How a cardiovascular prevention program in a Brazilian school reduced parent's CVD risk
"A multidisciplinary educational programme in cardiovascular prevention directed to children of school age can reduce their parents' cardiovascular risk. Cardiovascular prevention could have more success focusing on children first, inducing healthier lifestyle habits in the whole family, "said investigator Luciana Fornari, from the University of Sao Paulo, Brazil. The inspiration for this study, presented today at the ESC Congress 2011 in Paris, came with her motherhood, and the perception that her children could efficiently modify the family's habits with concepts that they have learned at school.
For the study, 197 children aged 6 to 10 years from a private school in the city of Jundiai (located about 60 km from Sao Paulo), and their 323 parents were divided into two groups. Children in the control group (which assessed of 161 parents with a mean age of 39 years) were provided with written educational material at the beginning and middle 2010. The material included information about benefits of healthy life style, such as a fat and sugar free nutrition, more physical exercises and avoidance of tobacco. Children in the intervention group (which assessed 162 parents with a mean age of 38 years) were issued with the same material and also exposed to a weekly educational program about cardiovascular prevention that aimed to teach, in different ways adapted to their ages, concepts of healthy nutrition, tobacco avoidance and the importance of physical activity.

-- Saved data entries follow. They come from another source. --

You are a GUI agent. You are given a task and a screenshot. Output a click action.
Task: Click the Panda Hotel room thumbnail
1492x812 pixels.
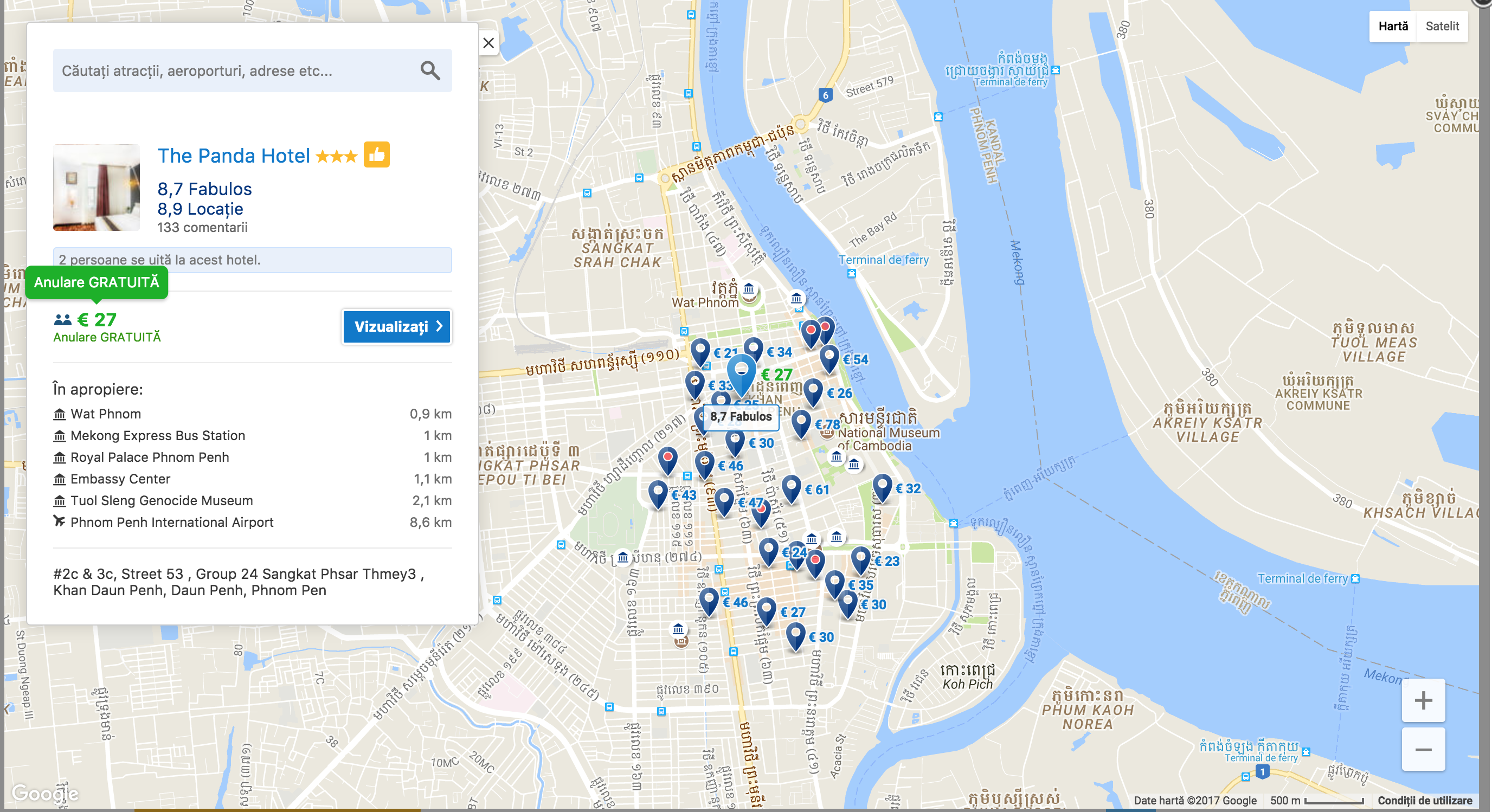pos(97,188)
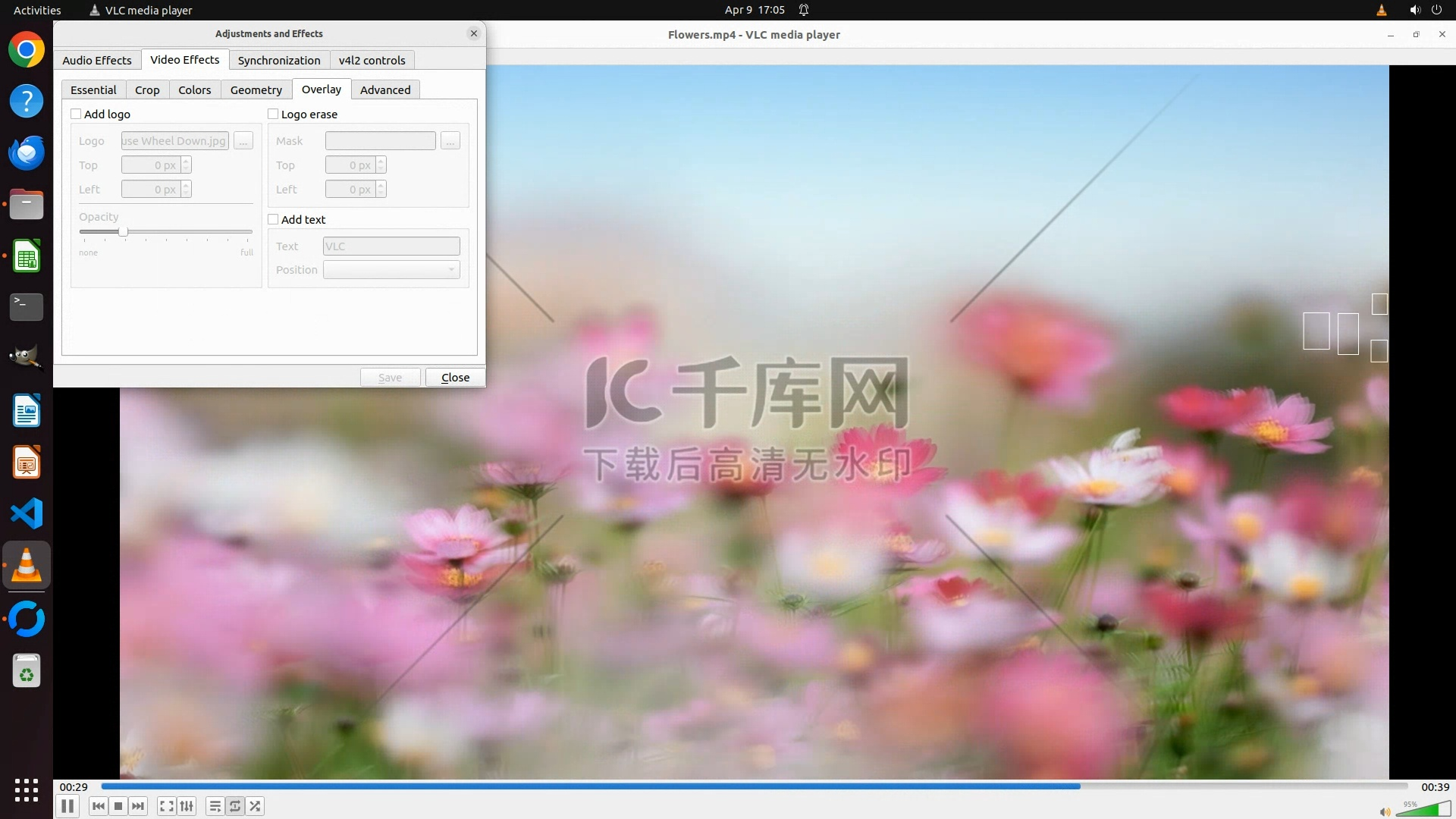Open the Audio Effects tab

click(x=97, y=60)
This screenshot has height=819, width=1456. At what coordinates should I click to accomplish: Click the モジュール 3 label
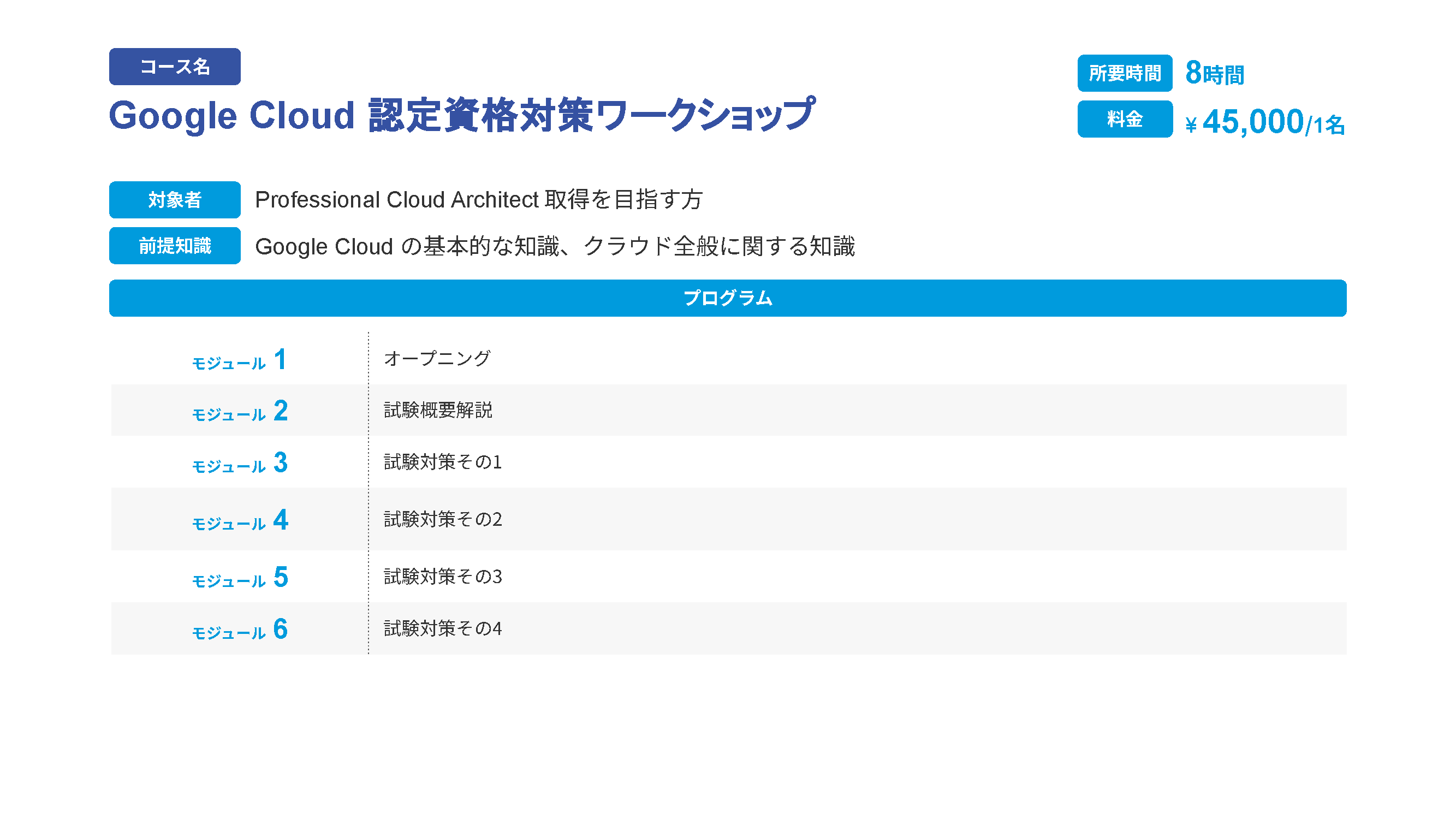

The programme included educational films and plays, and discussion about healthy lifestyles with the multidisciplinary team. The children were encouraged to write stories, draw and paint about what they had learned. Children also participated in practical cooking sessions where they learned to make and tasted healthy juices and sandwiches and could discuss with the nutritionists about the contents of different kinds of foods and how to make healthy choices. Parents and children could also take part in family bike rides and Olympic style events.
The programme was delivered by a multidisciplinary team from Anchieta University, and included nurses, physical education teachers, physiotherapists, nutritionists, psychologists and primary teachers.
In both groups, investigators collected data from parents and their children at the beginning and end of 2010, including nutritional and exercise survey, measures of weight, height, waist circumference, arterial blood pressure and laboratory exams. From this data, investigators calculated the risk of parents experiencing cardiovascular heart disease over the next 10 years, according to the National Heart, Lung and Blood Institute's (NHLBI) Framingham Heart study.
When the investigators analyzed the parents' Framingham cardiovascular risk, they found that 9.3% of the control group (15 parents) and 6.8% (11 parents) of the intervention group had more than 10% year risk of cardiovascular heart disease (CHD) in the next 10 years. After the children's educational programme, the intervention group had a reduction of 91% in the intermediate/high Framingham CVD risk group (1 parent with >10% year risk of CHD) compared with 13% reduction in the control group (13 patients with >10% year risk of CHD), p=0.0002.
So, prioritize children first seems to be the right way towards cardiovascular prevention today.